++++ DATA TO PROCESS
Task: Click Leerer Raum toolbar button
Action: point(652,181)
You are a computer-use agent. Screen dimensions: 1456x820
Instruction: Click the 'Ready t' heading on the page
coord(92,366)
++++++++
== DIRECTION ==
Render every line of the entries above as a Markdown table with two columns, Row and Line. Number the rows from 1 and leave out blank lines.

== RESPONSE ==
| Row | Line |
|---|---|
| 1 | Task: Click Leerer Raum toolbar button |
| 2 | Action: point(652,181) |
| 3 | You are a computer-use agent. Screen dimensions: 1456x820 |
| 4 | Instruction: Click the 'Ready t' heading on the page |
| 5 | coord(92,366) |